Cavendish screws with journos in San Luis.
When asked by a journalist if he could be 100% sure that his rivals weren’t doping, sprinter Mark Cavendish replied with this provocative gem: “Are you 100% sure that one of your colleagues isn’t f**king your wife?”
It seems to us that the less Cavendish wins his sprints, the more inflammatory his public statements. It’s as if the fast twitch fibers in his legs have migrated to his brain. He gets a question and before he can censor himself, his mouth races to another incendiary remark. This is priceless stuff, chapeau and bravo.
The Manxman got himself beat in the Tour de San Luis not once but twice by Colombian sprinter Fernando Gaviria. That loosened up his tongue quite effectively and brought us the fabulous “f**king your wife” query.
But that was San Luis, season opener, not a big stage, far from the bright lights of the classics and Grand Tours. We suspect that Cavendish may just be warming up for bigger and even more explosive utterances.
Suppose for example that once again German sprinter Marcel Kittle stomps him three or four times in the Tour de France? Can you possibly imagine what Cavendish might say in those circumstances? Aren’t you already on the edge of your seat thinking about those press conferences?

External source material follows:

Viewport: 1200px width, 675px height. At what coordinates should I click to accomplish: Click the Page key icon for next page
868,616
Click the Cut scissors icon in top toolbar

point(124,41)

Cavendish may make references to hardcore pornography, transvestites, sex slaves, wife swapping, bondage and gang bangs. There’s really no telling what outrageous goodies we have in store as journalists prod him with sharp questions. The man is a font of bizarre analogies, non-sequiturs and spontaneous combustion.
Obviously, Cav is very comfortable and supported at his Etixx-Quick-Step and so he feels free to let fly, speak extemporaneously, shoot the breeze, f**k with people’s heads. Brings those mics over here guys — we have an explosive device.
It’s not like he’s still back with those uptight, marginal personality guys at Sky. Have to wonder what Sky sports psychologist Dr Steve Peters would think of Cav and his wildly out of control “inner chimp.” Chimp running around causing havoc, throwing banana peels, screeching out sound bites.
It’s like Cav has come down with a bad case of Bradley Wiggins, the loose cannon at Sky who used to call the press “wankers” and “bone-idlers.” Thank God Wiggo is going back to the track and Sky doesn’t have to do media repair work.
Mark Cavendish may possibly be slowing down but in terms of pure entertainment, he is speeding up.